Roma, 30 aprile 2012 - era nell'aria ormai da settimane, ma la giornata sembra scelta di proposito: dopo la soppressione della festività del primo maggio, era proprio questo il giorno in cui il rimpianto per il mancato ponte si sarebbe fatto sentire più acutamente. Un giorno simbolico negli effetti combinati della soppressione della provincia e del ponte primaverile, acutamente descritti dai commentatori sul sito del principale quotidiano triestino come "un colpo all'orgoglio e uno al
morbin". Mai e poi mai i Triestini avrebbero accettato di far parte della provincia di Udine, e tanto meno di vedere il friulano insegnato nelle proprie scuole. Il fallimento della proposta di accorpare le province di Gorizia e Trieste, osteggiato dai Goriziani che rivendicano un'indipendenza giustificata da fattori storici ma improponibile sul piano demografico, ha lasciato gli orgogliosi "muloni" con una sola scelta: andarsene per conto proprio.

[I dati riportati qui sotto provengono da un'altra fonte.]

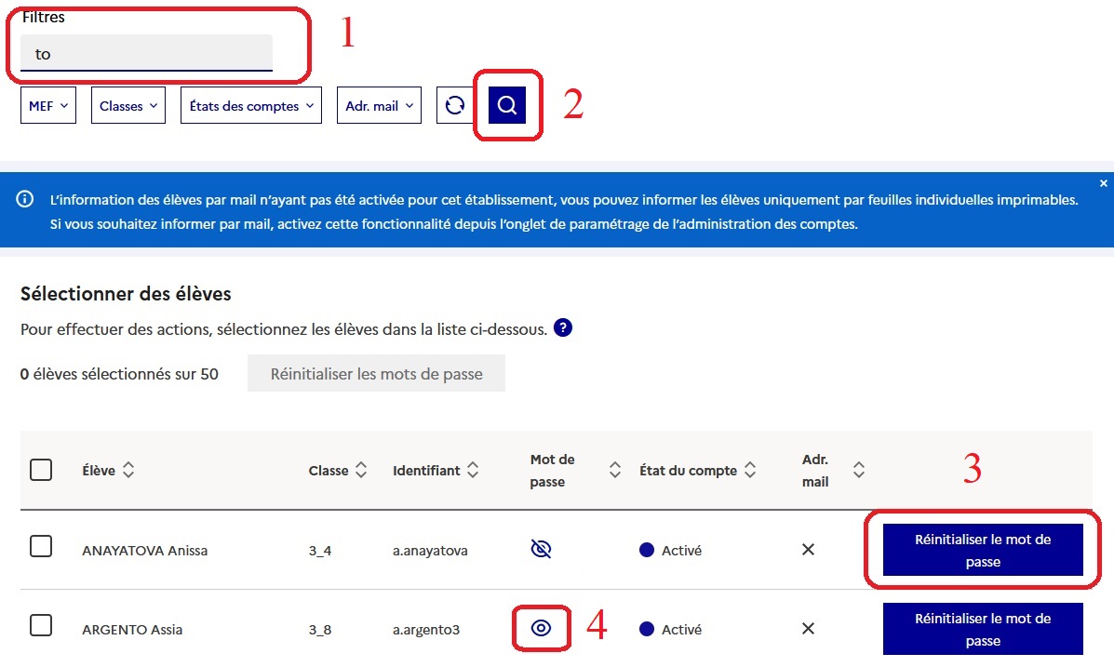Expand the Classes filter dropdown

click(128, 105)
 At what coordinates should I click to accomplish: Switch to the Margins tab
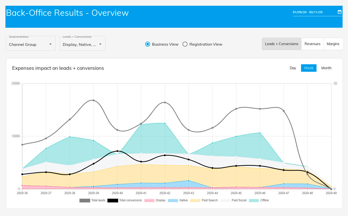[x=333, y=44]
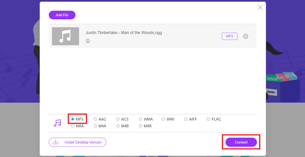Select the MKA radio button
The width and height of the screenshot is (305, 157).
[x=73, y=126]
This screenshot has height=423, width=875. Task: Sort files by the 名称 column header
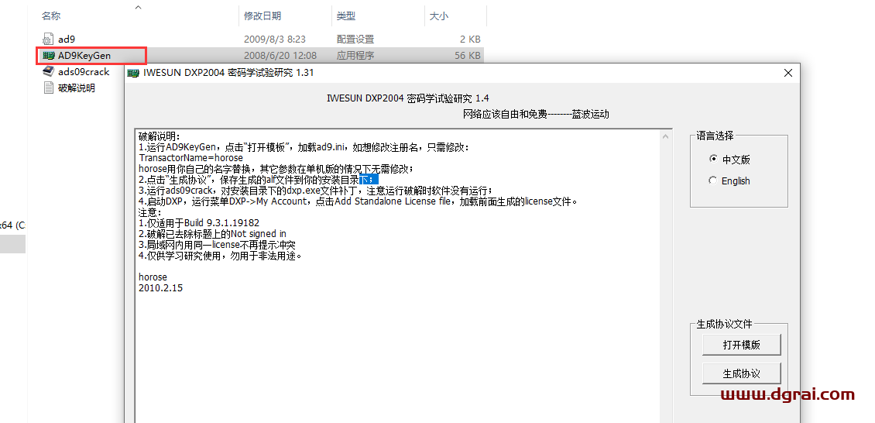51,16
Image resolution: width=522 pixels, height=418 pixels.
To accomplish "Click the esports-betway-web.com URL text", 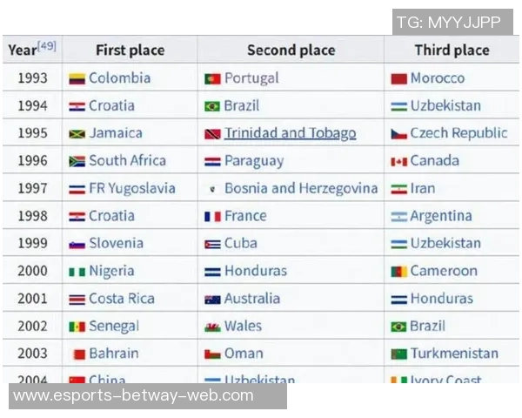I will pos(134,395).
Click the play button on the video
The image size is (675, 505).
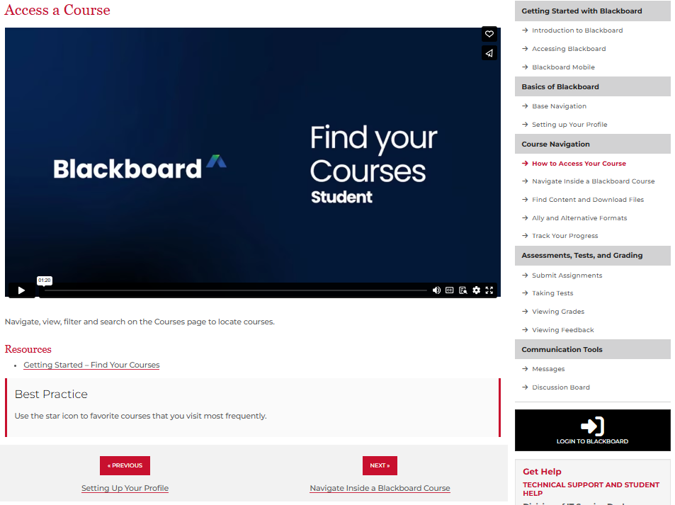(x=21, y=290)

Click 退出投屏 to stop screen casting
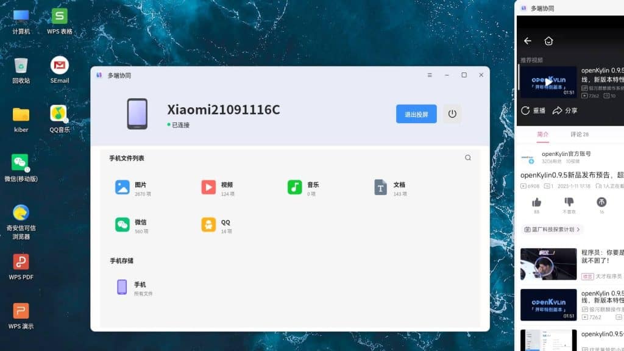point(416,114)
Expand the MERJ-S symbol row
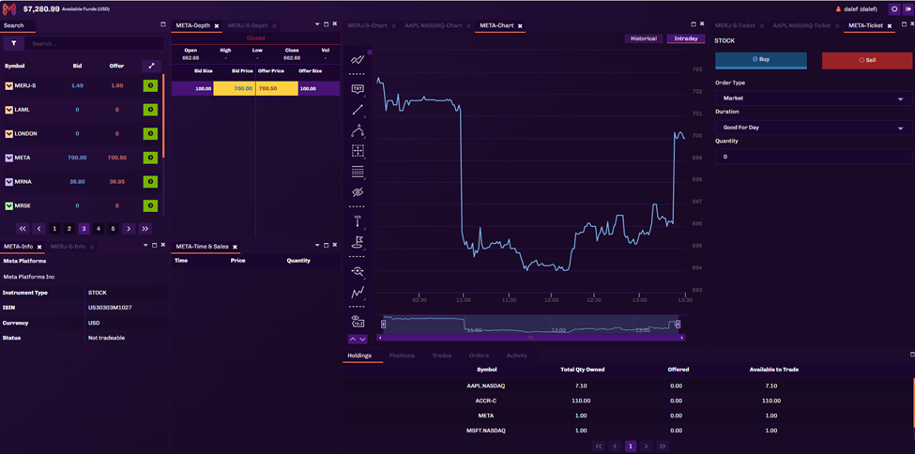The width and height of the screenshot is (915, 454). [9, 85]
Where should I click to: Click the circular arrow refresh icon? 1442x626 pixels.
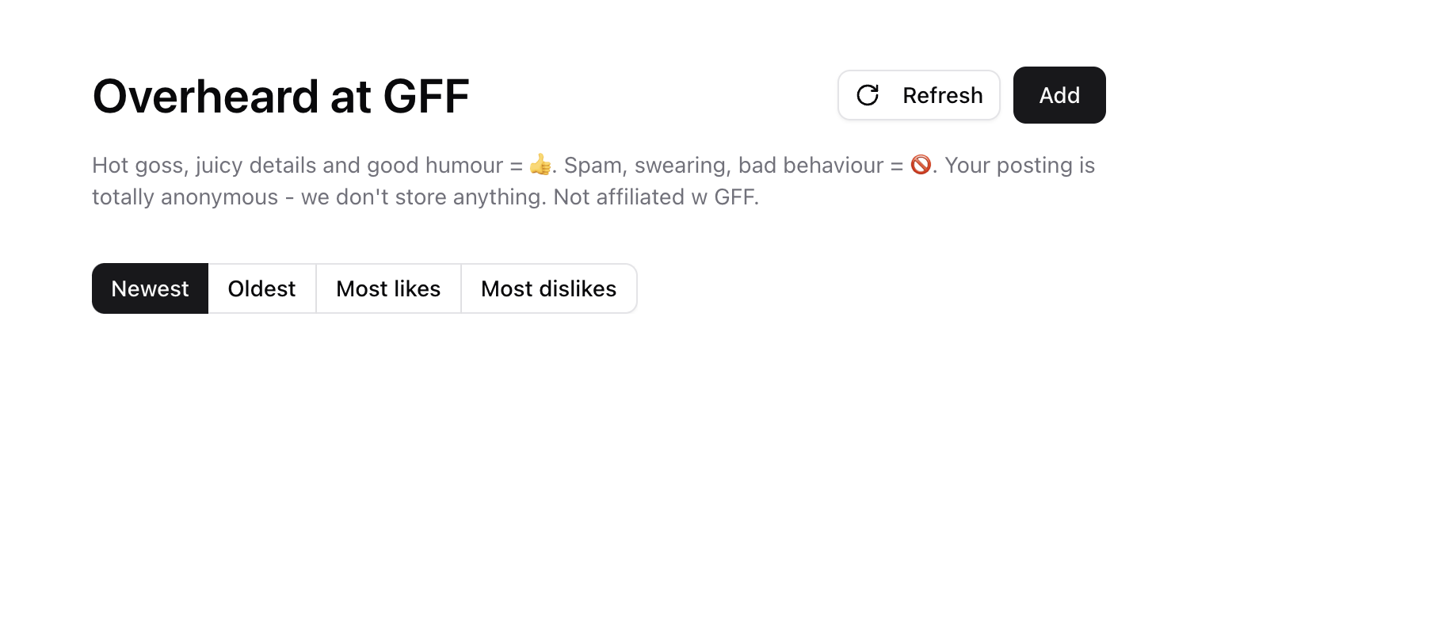coord(868,95)
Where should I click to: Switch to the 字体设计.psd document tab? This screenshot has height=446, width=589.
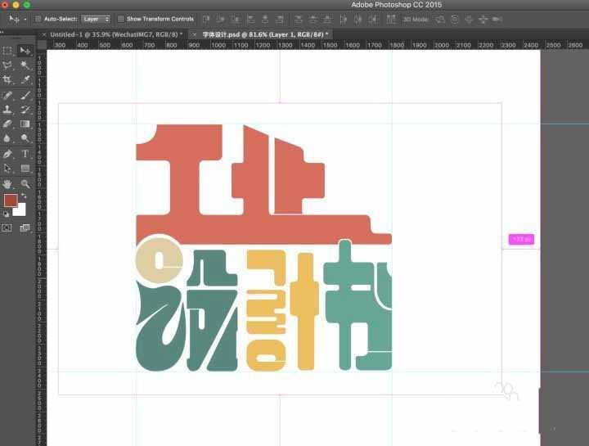(265, 34)
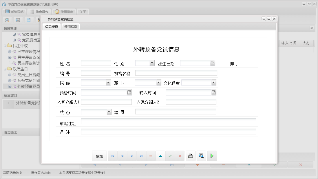Jump to first record with the navigation icon
Image resolution: width=318 pixels, height=179 pixels.
point(112,156)
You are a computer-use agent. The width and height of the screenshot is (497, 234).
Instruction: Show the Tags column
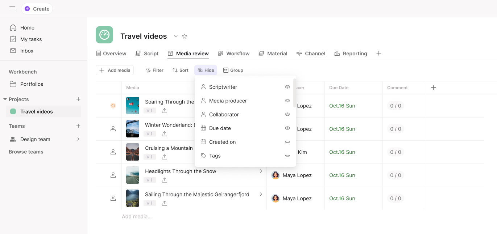[287, 156]
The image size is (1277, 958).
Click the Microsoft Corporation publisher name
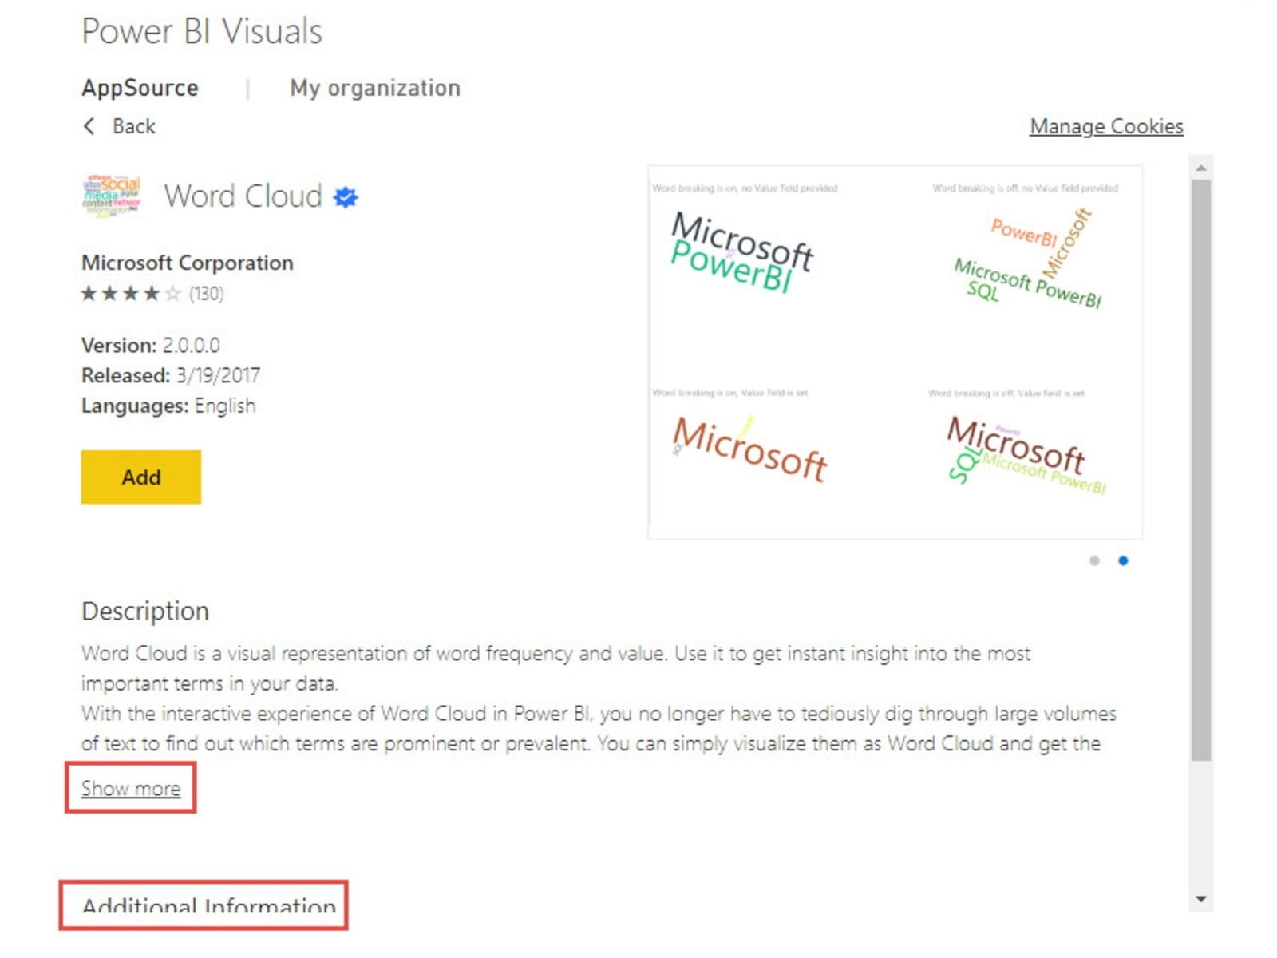point(188,263)
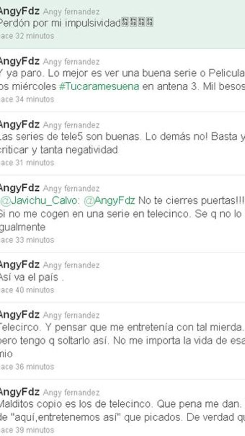Open the 40 minutes ago timestamp
The height and width of the screenshot is (436, 245).
point(27,290)
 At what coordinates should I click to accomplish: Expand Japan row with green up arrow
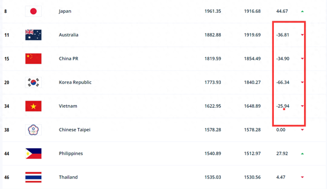click(x=302, y=11)
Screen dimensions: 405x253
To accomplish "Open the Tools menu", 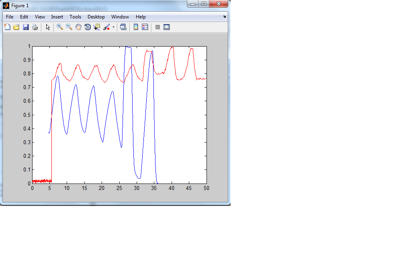I will point(75,17).
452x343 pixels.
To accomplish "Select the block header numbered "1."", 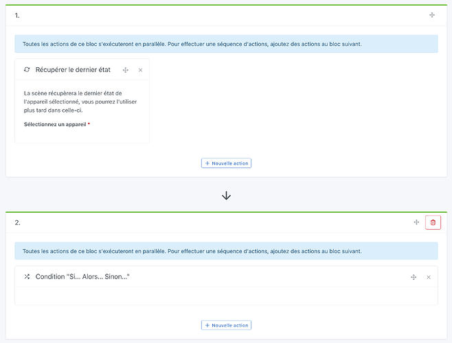I will click(17, 15).
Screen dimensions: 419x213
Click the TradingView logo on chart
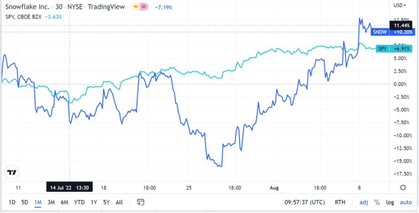12,172
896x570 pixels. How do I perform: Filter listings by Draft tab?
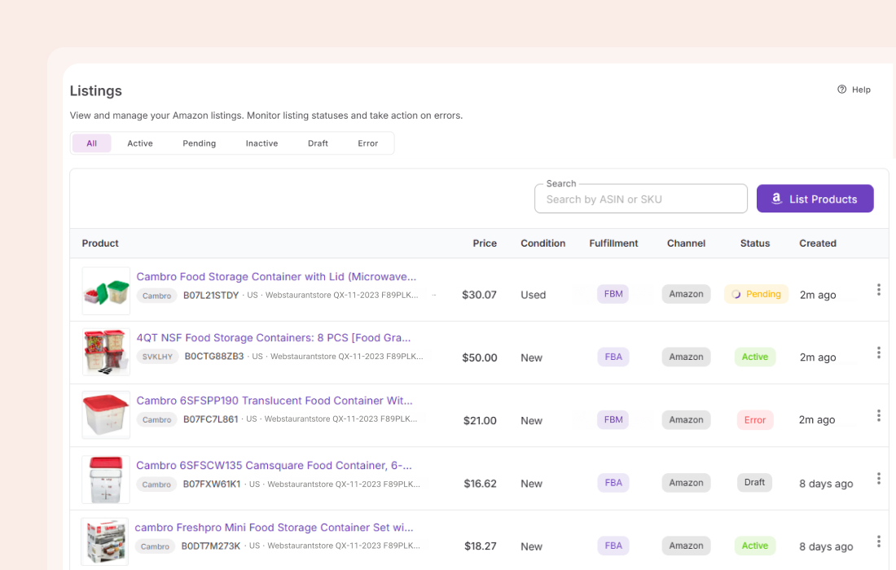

L'Italia perde dunque Trieste, che con una maggioranza schiacciante al referendum locale ha deciso di unirsi alla Slovenia. Una prospettiva che, solo pochi mesi fa, sarebbe apparsa incredibile: storicamente conservatrice, con un'anima nazionalista che per decenni ha condizionato le scelte politiche delle varie maggioranze succedutesi alla guida della città, Trieste porta ancor oggi i segni dei laceranti eventi del primo dopoguerra. Eppure, complice un'incredibile concatenazione di fattori decisivi, il 97% dei Triestini ha scelto di cambiare patria.
Il sindaco Cosolini si appresta a lasciare la poltrona a un'inedita coalizione "di solidarietà cittadina" che vedrà il ribelle Bandelli a guidare l'attuale giunta, con la sua rappresentanza nel consiglio lasciata libera di decidere, di volta in volta, come votare.
Ma come si integrerà Trieste, con più di 200.000 abitanti, in una nazione di neanche due milioni di cittadini? Il governo sloveno uscente, che proprio con questo incredibile evento si è risvegliato da un'agonia di quasi un'anno, ha garantito la costituzione di una sorta di regione a statuto speciale, in cui la lingua maggioritaria sarà l'italiano, e che comprenderà anche i comuni dell'Istria slovena. Il punto di forza di questa nuova regione sarà ovviamente il porto unico Trieste-Capodistria. Si parla già di ingenti investimenti esteri, dall'Europa centrale, per rilanciare quello che negli annunci trionfalistici della stampa slovena, diventerà "l'apice del Mediterraneo in Europa".
Per Cosolini, lasciata la poltrona di sindaco di Trieste, pare ormai scontata la vittoria alle imminenti elezioni politiche slovene, nelle quali correrà come candidato premier per la coalizione di centrosinistra con la formazione "Zares - Per bòn".